Anna de Sandre • Après le chemin

anna_de_sandreAnna de Sandre a une prédilection pour la forme brève ; elle écrit principalement des nouvelles (‘Le parapluie rouge’, à paraître aux éditions In-8) et de la poésie (‘Un régal d’herbes mouillées’, aux Carnets des Desserts de Lune), et ponctuellement des romans et des histoires pour la jeunesse (‘Iris et l’escalier’, Gallimard). La plupart de ses textes sont publiés dans divers recueils collectifs ou revues. Ses textes sont visibles sur son site Biffures Chroniques.

 

Un glacis de quatre nuits troue les orties que je frôle en dévalant le chemin des Vieux Lavoirs. Des églantiers ensevelis évoquent les formes de gros pénitents blancs, et les gratte-culs rouges à point noir qui s’en échappent me regardent avec mépris. Mille yeux sévères, mais ce n’est pas ce qui hâte mon pas. Je lève haut les jambes et mes traces sont des trous moyennement profonds, assez en tout cas pour que la neige entre par le haut de mes bottes et gèle mes mollets puis le dessous de mes talons. J’aurais pu y glisser des feuilles de journal roulées. J’aurais pu aussi m’habiller sous le manteau que j’ai jeté à la hâte sur mon pyjama. Mon cœur va péter et ce n’est pas à cause des bouffées glacées que j’avale en courant presque. Je ne prends pas le temps de souffler longuement et je masse la douleur qui démarre ses coups de lance du côté droit. Des geais et des mésanges trifouillent sous les buissons et un petit tas blanc surmonte leur bec, comme une mousse autour des lèvres d’un gourmand sauf qu’ils n’ont pas de quoi manger. Et ça m’est égal. Je me fiche de ces piafs et de ce mime de Barnum, des gens que je croise et qu’étonne mon accoutrement quand hier encore je leur souriais dans une tenue sobre et impeccable. Du désordre des voitures sur le parking de la supérette, des plantes malingres étalées devant le magasin du père Laforgue qui fermera ses portes dans quelques jours, et des papiers gras et des canettes jetés cette nuit par les jeunes cons désœuvrés du lycée Fournier contre le mur des maisons – qui abritent des vies qui peuvent crever sans qu’aujourd’hui cela m’inquiète ou me soulage -.

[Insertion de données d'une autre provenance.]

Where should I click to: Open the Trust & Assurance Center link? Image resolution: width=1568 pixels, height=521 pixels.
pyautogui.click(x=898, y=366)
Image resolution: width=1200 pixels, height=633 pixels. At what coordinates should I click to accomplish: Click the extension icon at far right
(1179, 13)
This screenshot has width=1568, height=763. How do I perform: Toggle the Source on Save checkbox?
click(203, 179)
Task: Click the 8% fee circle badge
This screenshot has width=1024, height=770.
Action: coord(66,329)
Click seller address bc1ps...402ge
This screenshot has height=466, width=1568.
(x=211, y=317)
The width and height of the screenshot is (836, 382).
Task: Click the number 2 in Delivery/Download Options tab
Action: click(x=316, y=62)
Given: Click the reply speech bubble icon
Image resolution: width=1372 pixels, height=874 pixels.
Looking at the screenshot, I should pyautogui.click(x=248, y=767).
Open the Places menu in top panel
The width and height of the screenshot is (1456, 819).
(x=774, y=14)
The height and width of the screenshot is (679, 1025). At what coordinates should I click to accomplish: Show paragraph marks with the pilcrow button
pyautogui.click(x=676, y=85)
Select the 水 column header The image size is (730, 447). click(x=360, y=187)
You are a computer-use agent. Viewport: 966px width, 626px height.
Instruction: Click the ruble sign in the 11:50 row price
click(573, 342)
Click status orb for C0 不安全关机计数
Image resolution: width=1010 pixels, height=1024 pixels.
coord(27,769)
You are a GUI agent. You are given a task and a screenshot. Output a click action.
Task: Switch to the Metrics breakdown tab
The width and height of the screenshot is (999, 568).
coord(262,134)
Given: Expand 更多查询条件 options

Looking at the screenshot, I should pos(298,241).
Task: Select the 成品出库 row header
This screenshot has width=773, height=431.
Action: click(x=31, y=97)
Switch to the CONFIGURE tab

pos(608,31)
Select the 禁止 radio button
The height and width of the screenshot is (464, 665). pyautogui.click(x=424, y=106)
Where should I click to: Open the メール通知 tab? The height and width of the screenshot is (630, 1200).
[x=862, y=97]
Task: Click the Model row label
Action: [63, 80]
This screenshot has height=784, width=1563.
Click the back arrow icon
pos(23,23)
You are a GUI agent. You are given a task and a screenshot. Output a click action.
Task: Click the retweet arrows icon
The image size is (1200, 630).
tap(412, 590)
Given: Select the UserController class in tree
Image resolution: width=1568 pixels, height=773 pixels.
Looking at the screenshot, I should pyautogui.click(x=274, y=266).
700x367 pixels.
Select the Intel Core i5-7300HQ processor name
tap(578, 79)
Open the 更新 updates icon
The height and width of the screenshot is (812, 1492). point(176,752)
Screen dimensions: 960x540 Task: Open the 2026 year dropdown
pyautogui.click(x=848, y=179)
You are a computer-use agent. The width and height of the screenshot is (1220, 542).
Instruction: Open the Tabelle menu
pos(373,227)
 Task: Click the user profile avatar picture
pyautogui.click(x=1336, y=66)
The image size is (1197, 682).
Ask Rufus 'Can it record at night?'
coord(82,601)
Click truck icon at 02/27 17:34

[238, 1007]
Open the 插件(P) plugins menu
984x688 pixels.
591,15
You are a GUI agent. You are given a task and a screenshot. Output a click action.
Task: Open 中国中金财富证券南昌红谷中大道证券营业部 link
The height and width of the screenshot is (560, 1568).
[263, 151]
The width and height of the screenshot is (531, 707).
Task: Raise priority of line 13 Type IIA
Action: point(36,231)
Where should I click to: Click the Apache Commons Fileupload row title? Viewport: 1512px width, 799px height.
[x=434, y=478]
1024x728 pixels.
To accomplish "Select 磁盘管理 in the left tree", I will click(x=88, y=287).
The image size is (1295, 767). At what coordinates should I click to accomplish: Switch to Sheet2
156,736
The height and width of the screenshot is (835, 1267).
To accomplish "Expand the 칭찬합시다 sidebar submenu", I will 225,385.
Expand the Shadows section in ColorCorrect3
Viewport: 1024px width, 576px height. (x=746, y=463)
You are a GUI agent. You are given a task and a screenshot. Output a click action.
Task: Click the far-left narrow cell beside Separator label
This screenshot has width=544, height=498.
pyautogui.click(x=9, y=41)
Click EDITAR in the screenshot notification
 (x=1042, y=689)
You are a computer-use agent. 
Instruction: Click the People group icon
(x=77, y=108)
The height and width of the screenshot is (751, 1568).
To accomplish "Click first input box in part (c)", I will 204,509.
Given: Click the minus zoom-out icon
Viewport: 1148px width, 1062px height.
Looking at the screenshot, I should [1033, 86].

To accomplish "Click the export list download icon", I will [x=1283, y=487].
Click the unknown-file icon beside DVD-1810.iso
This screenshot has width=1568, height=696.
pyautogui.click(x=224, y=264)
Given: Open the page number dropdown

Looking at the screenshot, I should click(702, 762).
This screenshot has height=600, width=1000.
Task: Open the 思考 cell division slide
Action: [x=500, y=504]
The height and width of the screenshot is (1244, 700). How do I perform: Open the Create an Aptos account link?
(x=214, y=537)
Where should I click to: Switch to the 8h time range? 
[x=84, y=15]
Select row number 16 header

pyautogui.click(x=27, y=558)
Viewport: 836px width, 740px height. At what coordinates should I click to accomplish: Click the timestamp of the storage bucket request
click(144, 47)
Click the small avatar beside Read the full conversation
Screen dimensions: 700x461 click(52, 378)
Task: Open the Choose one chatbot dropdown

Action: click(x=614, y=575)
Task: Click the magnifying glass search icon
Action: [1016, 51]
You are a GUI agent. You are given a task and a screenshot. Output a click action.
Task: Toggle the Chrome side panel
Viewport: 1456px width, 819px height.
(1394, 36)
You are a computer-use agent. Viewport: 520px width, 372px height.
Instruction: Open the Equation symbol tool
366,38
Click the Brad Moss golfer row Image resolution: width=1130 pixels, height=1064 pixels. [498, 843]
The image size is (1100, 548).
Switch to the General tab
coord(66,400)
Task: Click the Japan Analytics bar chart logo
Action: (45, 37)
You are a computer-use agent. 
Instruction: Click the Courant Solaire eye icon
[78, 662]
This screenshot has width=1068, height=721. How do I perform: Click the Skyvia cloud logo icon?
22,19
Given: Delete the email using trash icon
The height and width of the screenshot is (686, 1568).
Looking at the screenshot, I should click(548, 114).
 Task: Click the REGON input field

Je connais ce chemin et puis après le virage à gauche. Je ne salue pas les Humbert. Mon élan tête baissée les intrigue et ils jaseront avec le buraliste après la promenade du chien et l’accompagnement de leur fils à l’école. C’est la loi de Murphy et je la laisse me plier les épaules et frapper mon ventre au creux de ma trouille. Le village s’éveille en couche-tard après les fêtes qui ont martelé son pavé et sali les trottoirs devant ses porches, et pourtant ce matin ils semblent s’être tous donné rendez-vous sur mon chemin, celui qui me paraît à présent interminable alors que je ne l’ai jamais descendu à cette vitesse auparavant, alors que j’ai horreur de marcher vite et que la dernière fois que je me suis pressée, j’étais dans une ancienne décennie et accoutrée autrement.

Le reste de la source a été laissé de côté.